(Items from a dataset)
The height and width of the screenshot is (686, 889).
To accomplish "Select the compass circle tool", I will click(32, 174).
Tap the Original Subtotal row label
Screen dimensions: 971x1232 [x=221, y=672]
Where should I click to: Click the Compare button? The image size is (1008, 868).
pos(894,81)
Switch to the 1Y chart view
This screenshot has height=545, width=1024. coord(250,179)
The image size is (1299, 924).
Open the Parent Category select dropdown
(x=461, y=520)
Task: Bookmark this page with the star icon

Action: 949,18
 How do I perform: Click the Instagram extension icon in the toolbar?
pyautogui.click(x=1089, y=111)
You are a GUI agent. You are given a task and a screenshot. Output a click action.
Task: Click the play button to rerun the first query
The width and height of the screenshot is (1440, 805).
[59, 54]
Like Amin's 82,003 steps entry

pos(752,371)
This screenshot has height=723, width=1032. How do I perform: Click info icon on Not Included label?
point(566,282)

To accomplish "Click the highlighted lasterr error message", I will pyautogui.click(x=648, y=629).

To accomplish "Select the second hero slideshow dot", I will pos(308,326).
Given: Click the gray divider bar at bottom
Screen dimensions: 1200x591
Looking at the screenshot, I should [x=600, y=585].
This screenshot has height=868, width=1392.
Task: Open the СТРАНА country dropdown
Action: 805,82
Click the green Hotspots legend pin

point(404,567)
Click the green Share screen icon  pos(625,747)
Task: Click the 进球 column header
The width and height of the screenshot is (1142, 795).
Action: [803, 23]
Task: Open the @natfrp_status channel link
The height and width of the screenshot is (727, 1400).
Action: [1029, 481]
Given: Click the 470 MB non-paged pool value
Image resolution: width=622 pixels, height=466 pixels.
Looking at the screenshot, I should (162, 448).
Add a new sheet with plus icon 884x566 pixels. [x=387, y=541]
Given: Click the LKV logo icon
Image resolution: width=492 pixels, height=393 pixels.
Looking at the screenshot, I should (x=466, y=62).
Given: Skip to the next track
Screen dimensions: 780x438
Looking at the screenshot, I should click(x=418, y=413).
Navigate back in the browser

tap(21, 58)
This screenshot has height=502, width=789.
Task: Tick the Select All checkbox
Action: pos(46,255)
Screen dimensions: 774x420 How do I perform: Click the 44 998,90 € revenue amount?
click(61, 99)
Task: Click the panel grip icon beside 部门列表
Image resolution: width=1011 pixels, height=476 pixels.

● **What to produce**
An exact copy of the data is needed.

● **The answer**
The height and width of the screenshot is (686, 889).
To accomplish "Select the compass circle tool", I will click(32, 174).
Tap the Original Subtotal row label
Screen dimensions: 971x1232 [x=221, y=672]
Where should I click to: Click the Compare button? The image size is (1008, 868).
pos(894,81)
Switch to the 1Y chart view
This screenshot has height=545, width=1024. coord(250,179)
The image size is (1299, 924).
Open the Parent Category select dropdown
(x=461, y=520)
Task: Bookmark this page with the star icon

Action: 949,18
 How do I perform: Click the Instagram extension icon in the toolbar?
pyautogui.click(x=1089, y=111)
You are a GUI agent. You are given a task and a screenshot. Output a click action.
Task: Click the play button to rerun the first query
The width and height of the screenshot is (1440, 805).
[59, 54]
Like Amin's 82,003 steps entry

pos(752,371)
This screenshot has height=723, width=1032. How do I perform: Click info icon on Not Included label?
point(566,282)

To accomplish "Click the highlighted lasterr error message", I will pyautogui.click(x=648, y=629).

To accomplish "Select the second hero slideshow dot", I will pos(308,326).
Given: Click the gray divider bar at bottom
Screen dimensions: 1200x591
Looking at the screenshot, I should [x=600, y=585].
This screenshot has height=868, width=1392.
Task: Open the СТРАНА country dropdown
Action: 805,82
Click the green Hotspots legend pin

point(404,567)
Click the green Share screen icon  pos(625,747)
Task: Click the 进球 column header
The width and height of the screenshot is (1142, 795).
Action: [803, 23]
Task: Open the @natfrp_status channel link
The height and width of the screenshot is (727, 1400).
Action: [1029, 481]
Given: Click the 470 MB non-paged pool value
Image resolution: width=622 pixels, height=466 pixels.
Looking at the screenshot, I should (162, 448).
Add a new sheet with plus icon 884x566 pixels. [x=387, y=541]
Given: Click the LKV logo icon
Image resolution: width=492 pixels, height=393 pixels.
Looking at the screenshot, I should (x=466, y=62).
Given: Skip to the next track
Screen dimensions: 780x438
Looking at the screenshot, I should click(x=418, y=413).
Navigate back in the browser

tap(21, 58)
This screenshot has height=502, width=789.
Task: Tick the Select All checkbox
Action: pos(46,255)
Screen dimensions: 774x420 How do I perform: Click the 44 998,90 € revenue amount?
click(61, 99)
Task: Click the panel grip icon beside 部门列表
Image resolution: width=1011 pixels, height=476 pixels.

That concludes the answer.